Let's look at game objects as an example. Game objects are entities in the game world like coins, enemies, moving platforms, and the player. They often have similar functionality, so one way to go about implementing a set of similar objects is to use an inheritance tree. We can create a base GameObject class, and from that derive RenderableGameObject, and from that derive RenderableMovingGameObject, and from that derive RenderableMovingCollidableGameObject, etc, etc, etc. Each level of derivation can add some common functionality until the leafs of this tree are specific entities, like the player.

The real problem with inheritance trees is that features that don't need to be inter-related become dependent on each other because of the way the code itself is written. Given the example class structure above, it's not possible to make a GameObject that can move but doesn't need to render (short of littering the code with flags--don't do that). Because of inheritance, a dependency between movement and rendering has been created where none actually needs to exist. What if we could mix and match features on a per-instance basis rather than tying them all together in a class hierarchy? This is where object composition comes in.

Object composition (or "object aggregation" depending on which design patterns book you read) is the idea that an object "has a" feature instead of "is a" feature. Rather than using inheritance or some other code-side method of collecting functionality together in a single object, we make the object manage a list of separate feature objects; the contents of that list can be different per instance. 

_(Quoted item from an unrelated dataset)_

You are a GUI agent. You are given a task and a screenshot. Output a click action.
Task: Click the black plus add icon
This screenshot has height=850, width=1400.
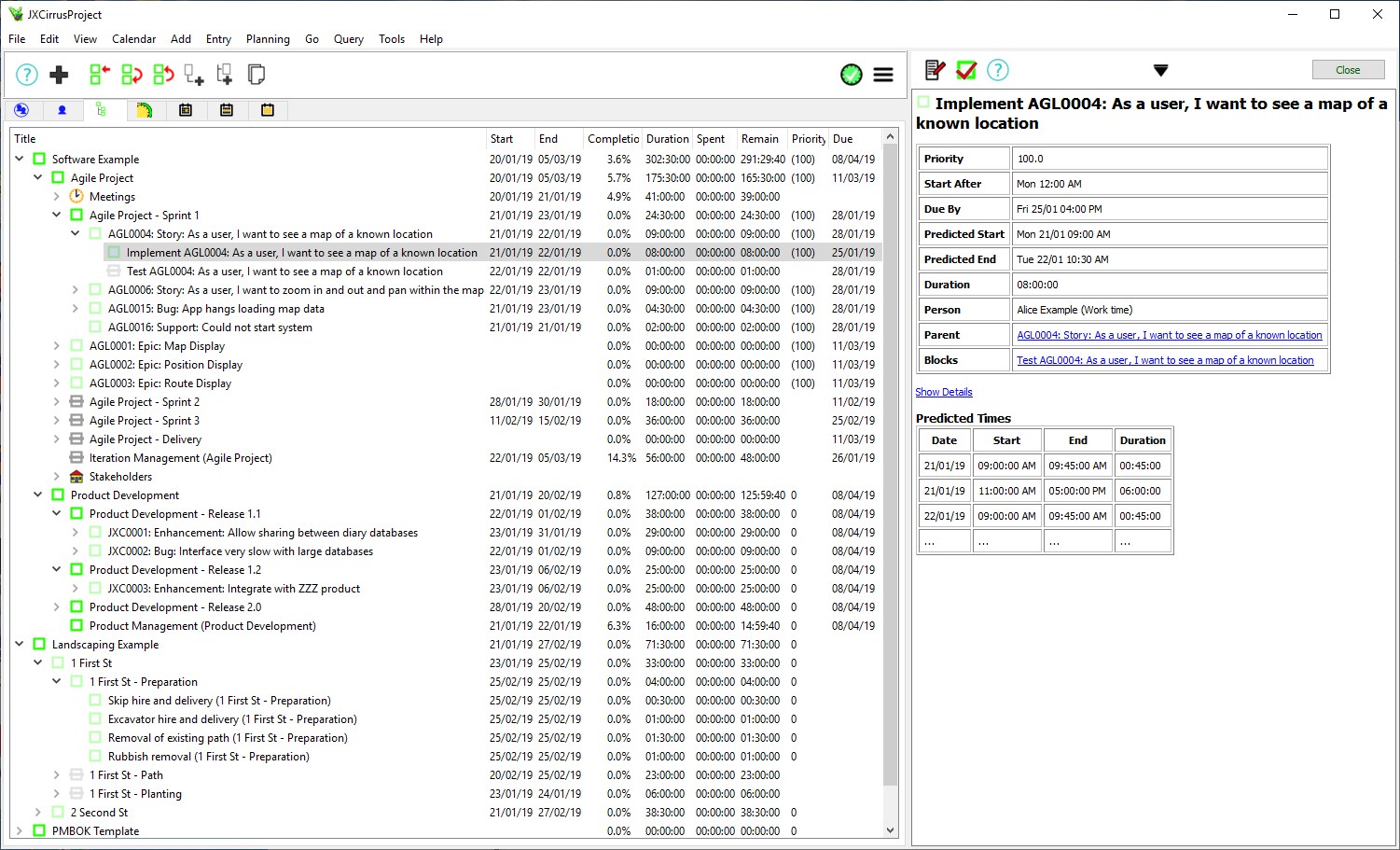click(x=59, y=75)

So for Replica Island, I have a GameObject class that contains a list of GameComponents. A game object with an empty list does nothing; it can't be drawn, or make noise, or hit things, or do anything else to affect the game. GameComponents implement all of those features, and they must be inserted into the GameObject for it to actually be able to act. Here's some psudeo-code of how GameObject and GameComponents work:

class GameObject {
   private Array<GameComponent> mComponents;

   public void addComponent(GameComponent component) {
      mComponents.push(component);
   }

   public void update(float time) {
      for (component : mComponents) {
         component.update(time, this);
      }
   }
}



class GameComponent {

   public void update(float time, GameObject parent) {
      // ... functionality goes here
   }
}


A GameObject just runs all the GameComponents it contains to produce its output each frame. GameComponents in Replica Island implement things like movement, physics, collision detection, sprite animation, rendering, animation selection, AI, player control, etc. Once a generic GameComponent is written it can be inserted in any number of objects; if a specific object requires special functionality, a new GameComponent can be written just for that object without disturbing anything else in the system.

The beauty of this approach is that individual components can be compartmentalized features, and brand new objects in the game world can be created just by sticking different pieces of pre-existing code together in new ways. The result is also dynamic: unlike an inheritance-based object, Replica Island game objects can change their structure at runtime. For example, one of the Android robot's powers is to possess other robots. When an enemy robot is possessed, his AI component is removed and a new component that lets the player control him is inserted. All of a sudden the robot is being driven by the player; all the rest of his code for animation selection, physics, and collision detection, continues to work without realizing that anything has changed. When the player releases the robot, the original component structure can be restored (actually, in this case the robot blows up, taking out anything else near it, but you get the idea).

I've made a couple of games now using components and I'm very happy with the result. In Replica Island I took a couple of shortcuts for speed that damage the goal of completely independent components, but I think it was worth it; the sacrifices I've made for frame rate haven't actually proved detrimental to the flexibility or extensibility of the system.